■ **Aim**: Can you present the part of the data from the line containing "You are a GUI" through the end of the data as a Markdown table with the columns Row and Line, skipping blank lines and leaving the pictures out?

■ **Records supplied**:
┏━━

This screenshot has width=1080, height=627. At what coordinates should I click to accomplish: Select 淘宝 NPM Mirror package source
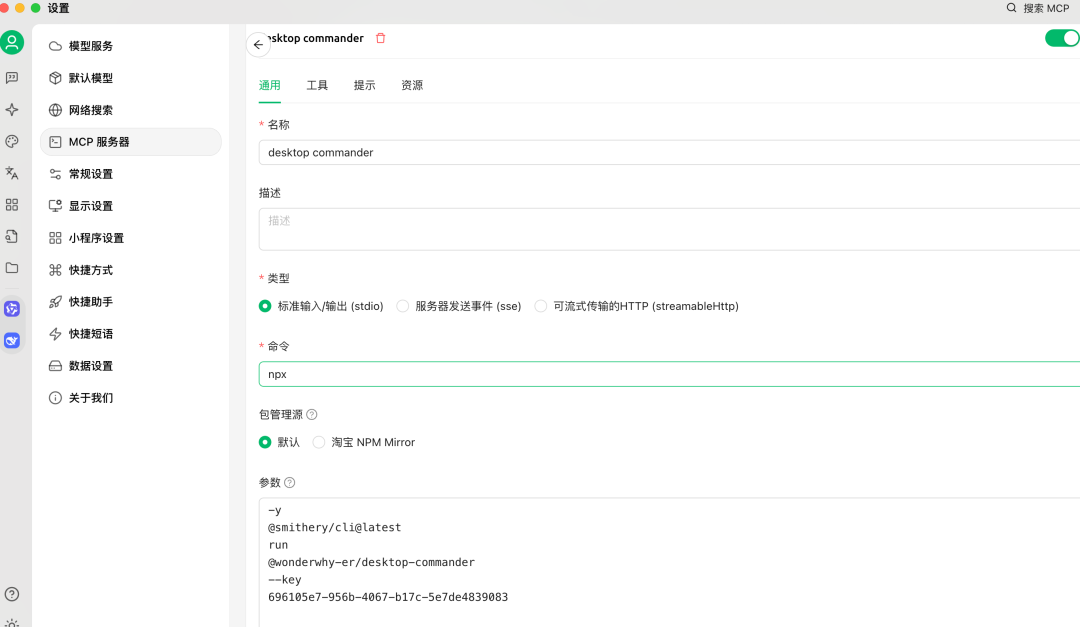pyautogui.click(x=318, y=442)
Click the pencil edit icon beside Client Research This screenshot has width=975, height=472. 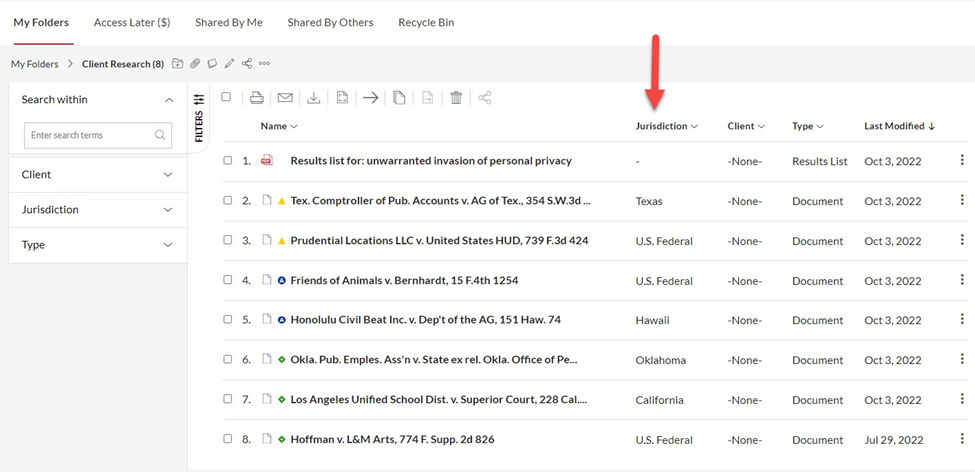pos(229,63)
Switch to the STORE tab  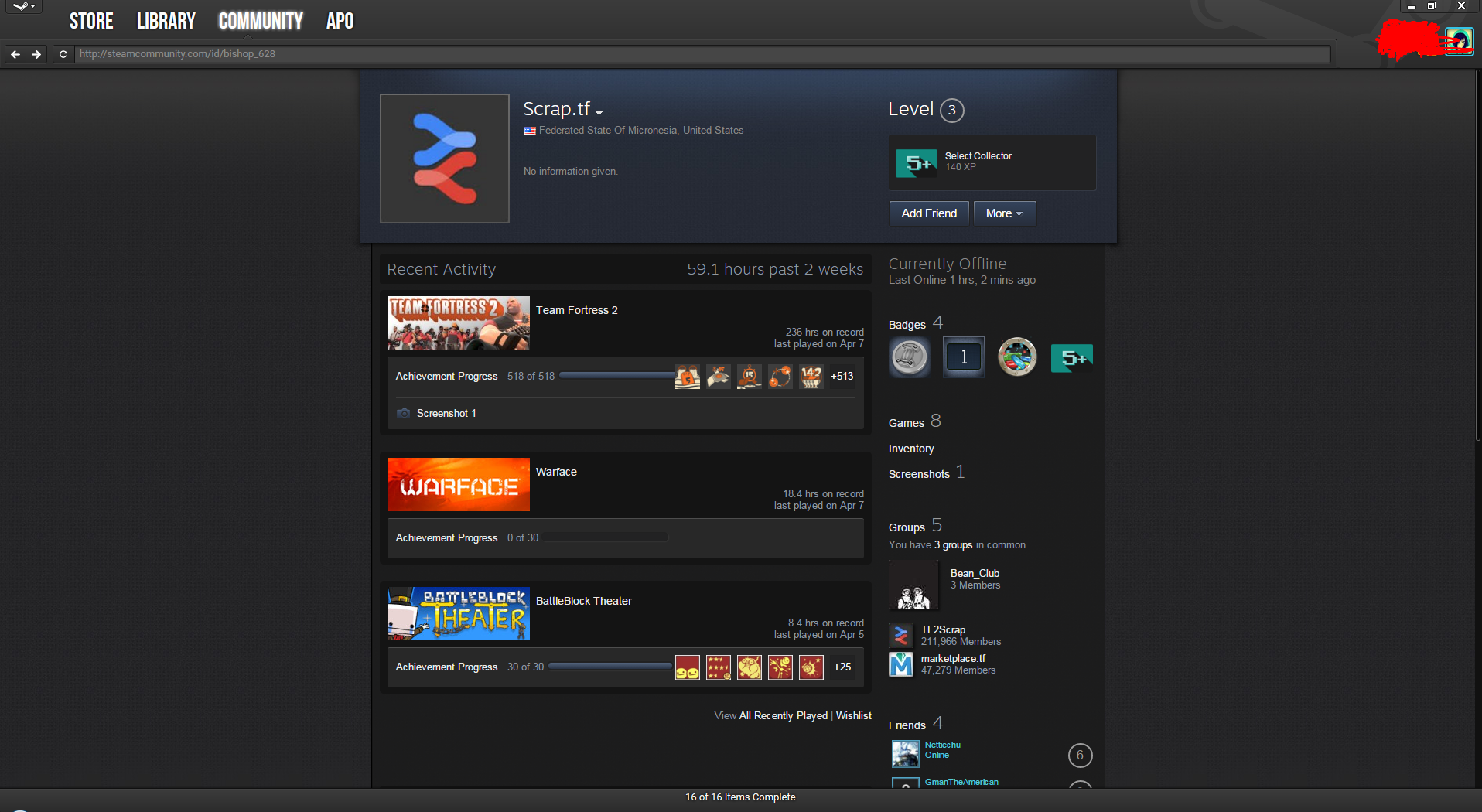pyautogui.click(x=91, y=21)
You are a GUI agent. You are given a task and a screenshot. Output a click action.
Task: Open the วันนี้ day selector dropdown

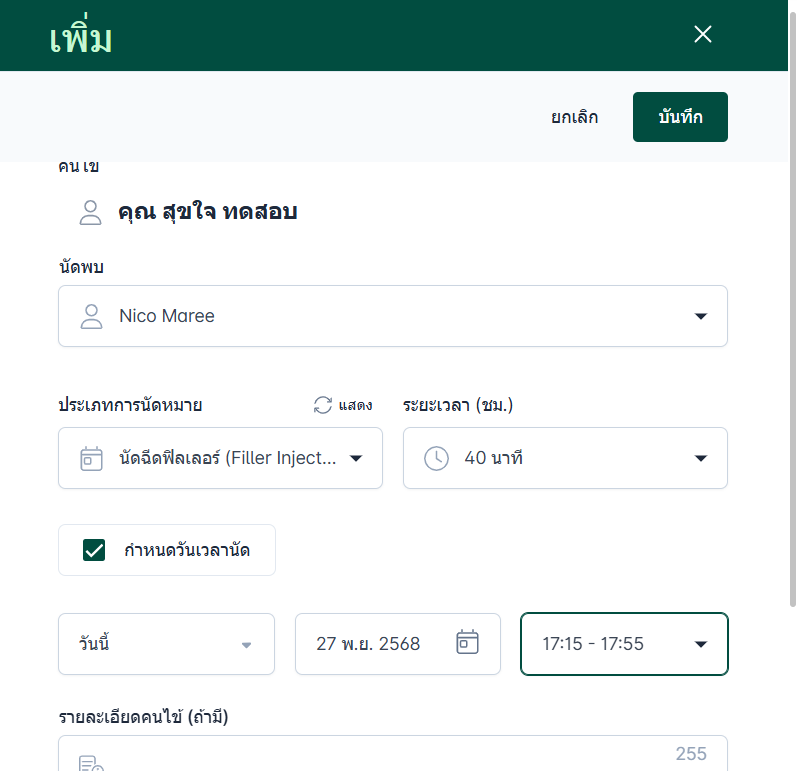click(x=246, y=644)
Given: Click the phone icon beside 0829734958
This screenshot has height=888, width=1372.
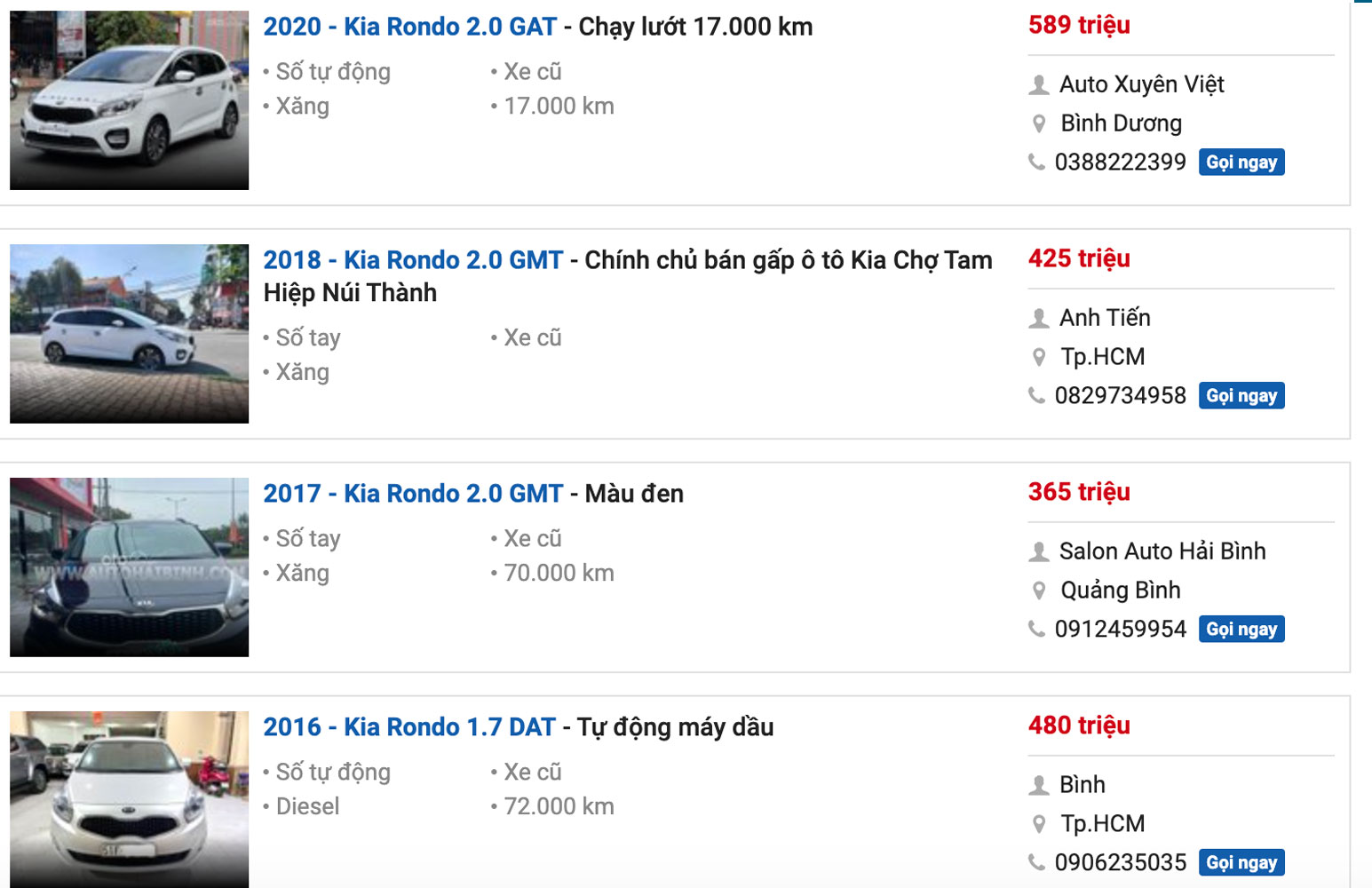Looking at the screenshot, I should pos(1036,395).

┗━━

■ **Exercise output**:
| Row | Line |
|---|---|
| 1 | You are a GUI agent. You are given a task and a screenshot. Output a click action. |
| 2 | Task: Open the วันนี้ day selector dropdown |
| 3 | click(x=246, y=644) |
| 4 | Given: Click the phone icon beside 0829734958 |
| 5 | This screenshot has height=888, width=1372. |
| 6 | Looking at the screenshot, I should pos(1036,395). |